Slicerator
Slicerator is a Python library that provides a lazy-loading, fancy-sliceable iterable. It allows you to wrap existing classes or functions to make them behave like reusable generators that support advanced slicing (like NumPy arrays), but only load data when explicitly accessed. The current version is 1.1.0, released in April 2022. While releases are not on a strict schedule, it remains a functional and actively used utility in various projects.
Common errors
-
TypeError: object is not subscriptable
cause You are attempting to slice a regular Python object (e.g., an instance of `MyLazyLoader`) directly, without it being wrapped or decorated by `Slicerator`.fixEnsure your class is decorated with `@Slicerator.from_class` or your function is explicitly wrapped with `Slicerator.from_func` to enable fancy slicing. For instance, `loader = MyLazyLoader()` should be `loader = Slicerator.from_class(MyLazyLoader)()` or `loader = MyLazyLoader()` where `MyLazyLoader` is decorated. -
TypeError: object of type 'MyLazyLoader' has no len()

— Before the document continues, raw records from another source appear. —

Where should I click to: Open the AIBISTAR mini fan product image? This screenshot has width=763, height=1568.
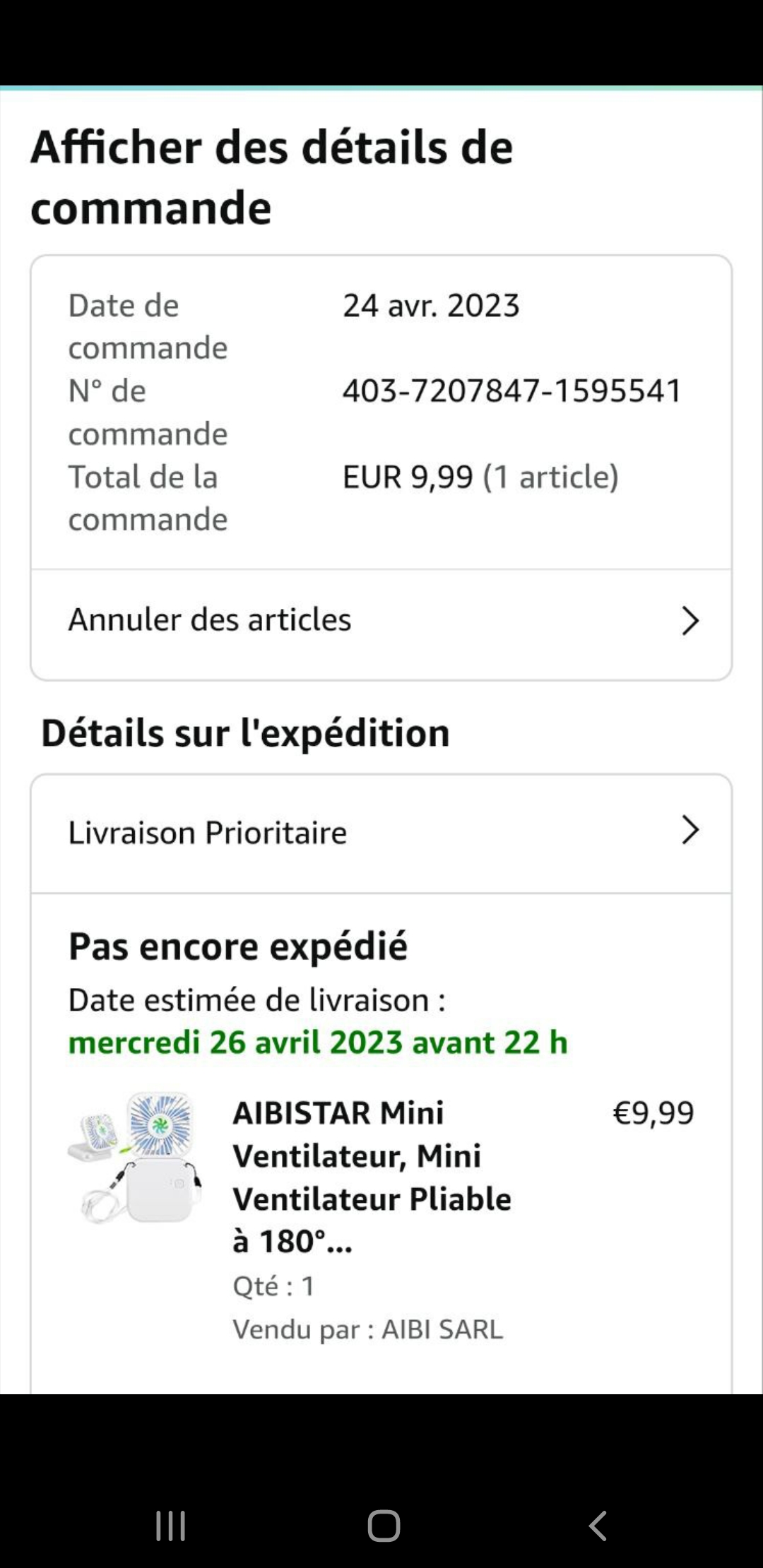coord(135,1158)
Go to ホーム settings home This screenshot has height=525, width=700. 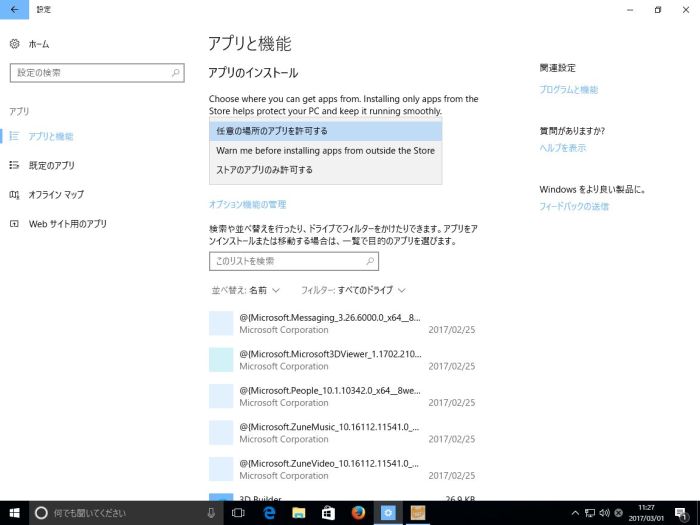38,44
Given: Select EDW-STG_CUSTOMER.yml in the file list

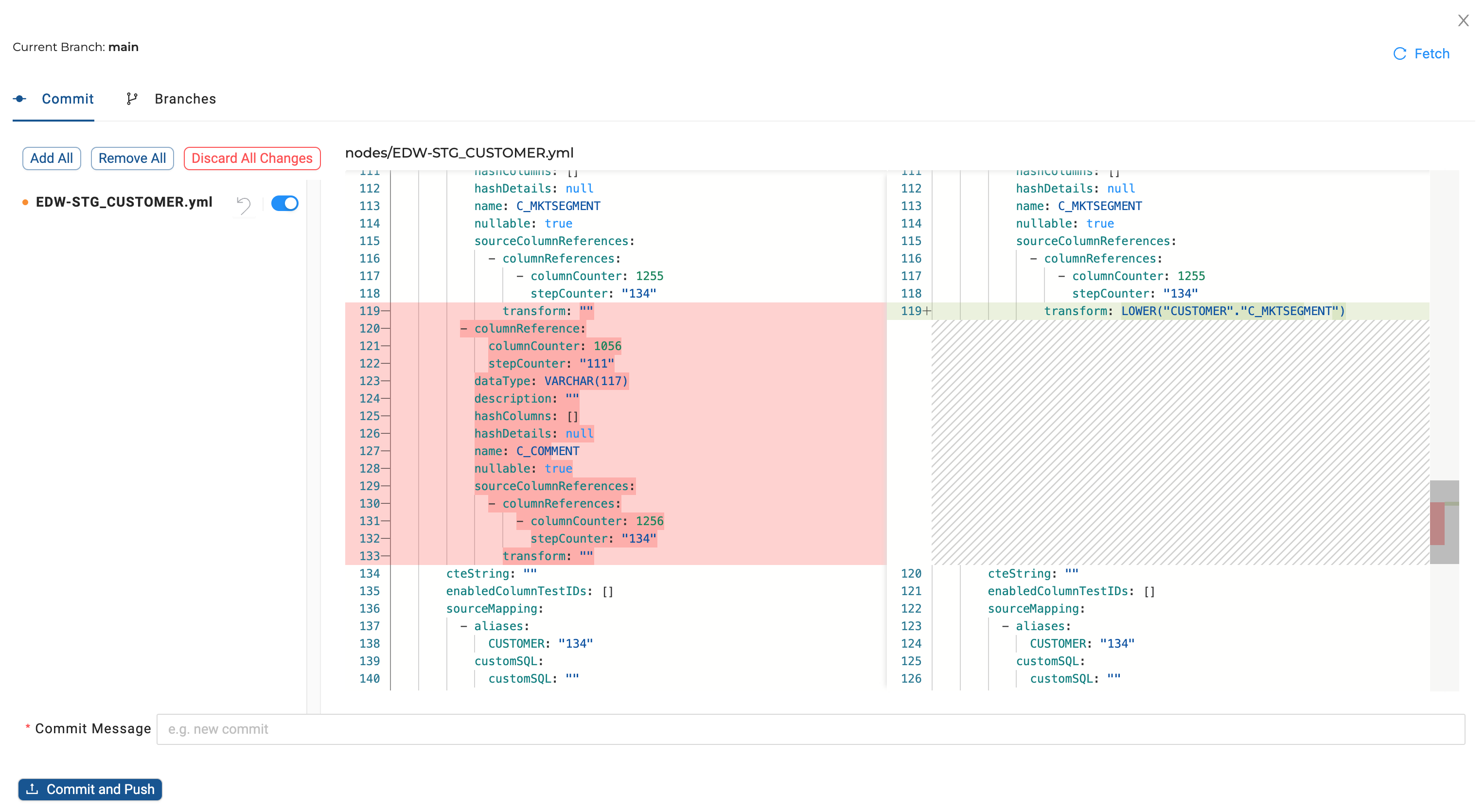Looking at the screenshot, I should pos(124,202).
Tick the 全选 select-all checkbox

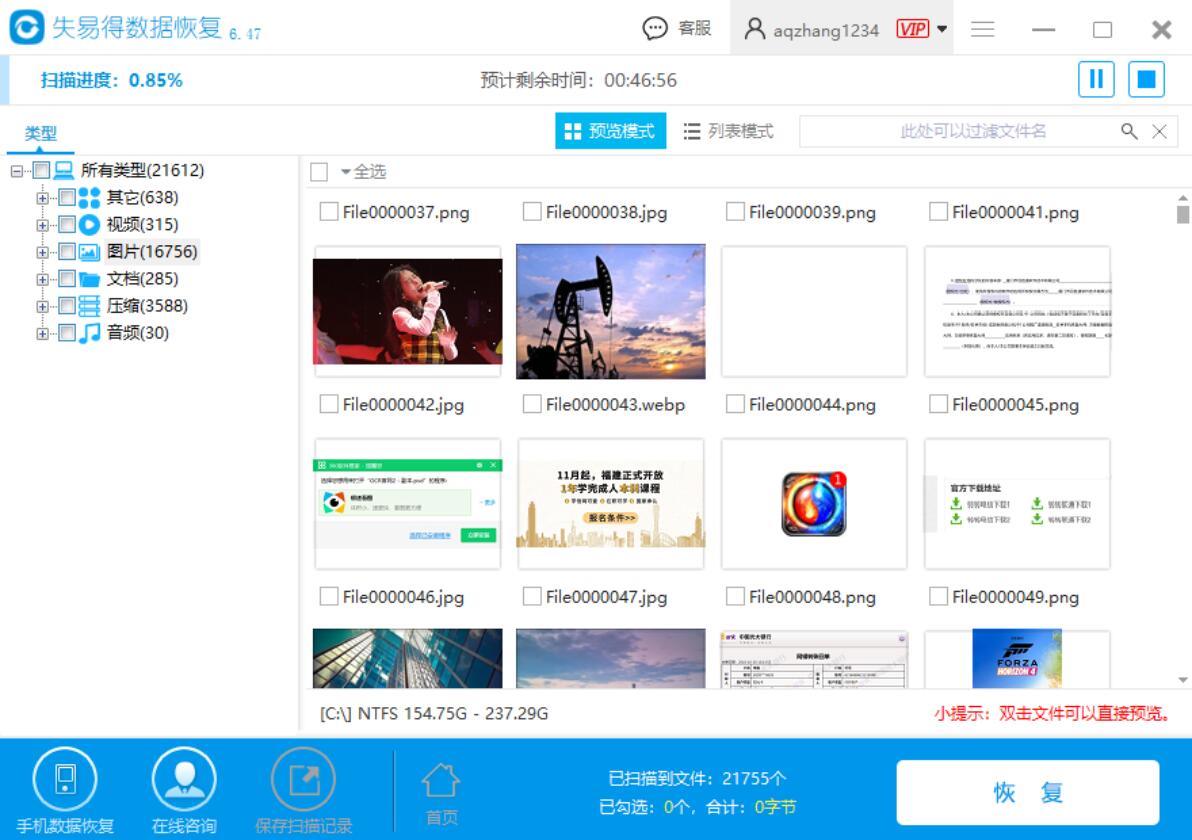click(319, 172)
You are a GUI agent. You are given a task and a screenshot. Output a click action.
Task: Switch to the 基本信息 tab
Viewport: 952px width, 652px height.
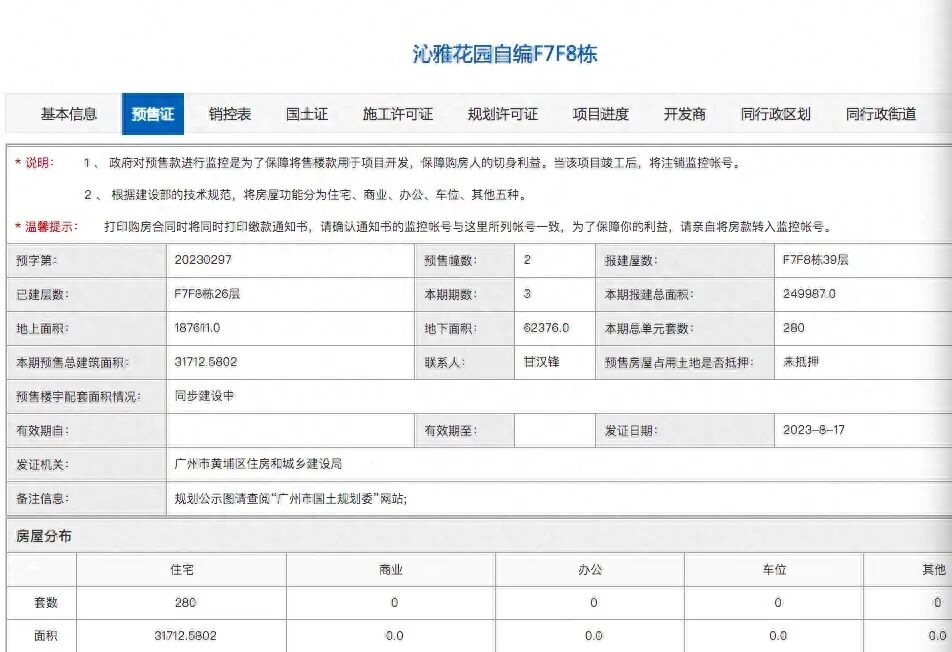click(x=69, y=113)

cause When using `@Slicerator.from_class` or `Slicerator.from_func`, the underlying object or function is expected to provide a length, typically via a `__len__` method for classes or the `length` argument for `from_func`.fixImplement a `__len__` method in your class that returns the total number of items, or pass the `length` argument when creating a `Slicerator` using `Slicerator.from_func`. -
AttributeError: 'Slicerator' object has no attribute 'my_custom_attribute'
cause Attributes from the original class are not automatically propagated to the `Slicerator` instance by default. You tried to access an attribute defined on your base class directly on the Slicerator object.fixUse the `propagate_attrs` parameter in `@Slicerator.from_class` (e.g., `@Slicerator.from_class(propagate_attrs=['my_custom_attribute'])`), use the `@propagate_attr` decorator on the method/property within your class, or define a `propagate_attrs` class attribute to explicitly list attributes to be propagated.
Warnings
- gotcha Operations like `list(my_slicerator)` or iterating directly over a Slicerator object (`for item in my_slicerator:`) will force all data to be loaded eagerly, negating the benefits of lazy loading for the entire dataset. Always be mindful of operations that trigger full evaluation.
- gotcha The propagation of attributes from the original class to the Slicerator object can be complex. There are multiple mechanisms (`propagate_attrs` parameter, `@propagate_attr` decorator, or a `propagate_attrs` class attribute), and their precedence can lead to unexpected behavior if not understood.
- breaking Version 0.9.8 introduced changes enabling `Pipelines` to modify properties. This might alter the expected behavior of existing pipelines that relied on immutable properties or specific side-effects, potentially leading to different outcomes after an upgrade.
Install
-
pip install slicerator
Imports
- Slicerator
from slicerator import Slicerator
- pipeline
from slicerator import pipeline
Quickstart
from slicerator import Slicerator
@Slicerator.from_class
class MyLazyLoader:
def __getitem__(self, i):
# This method is wrapped by Slicerator to accept slices, lists of integers, or boolean masks.
# The code below will only execute when an individual item (integer index) is requested.
# In a real application, this would load data from disk, a database, or network.
print(f"[DEBUG] Loading item {i}")
return f"data_item_{i}"
def __len__(self):
# Slicerator needs __len__ for proper slicing (e.g., reverse slicing or knowing slice bounds).
print("[DEBUG] Calculating total length")
return 10
# Instantiate the lazy loader
loader = MyLazyLoader()
# Create a Slicerator object by slicing. No data is loaded yet.
sliced_data = loader[::2] # Get every second item
print(f"\nInitial slice created: {sliced_data}")
# Further slice the Slicerator. Still no data loaded.
sub_sliced_data = sliced_data[1:] # Get elements from index 1 onwards of the sliced_data
print(f"Further sliced: {sub_sliced_data}")
# Access a single item - this triggers loading for that specific item.
first_item = sub_sliced_data[0]
print(f"First item accessed: {first_item}")
# Convert to list - this triggers loading for all items in `sub_sliced_data`.
all_items = list(sub_sliced_data)
print(f"All items loaded: {all_items}")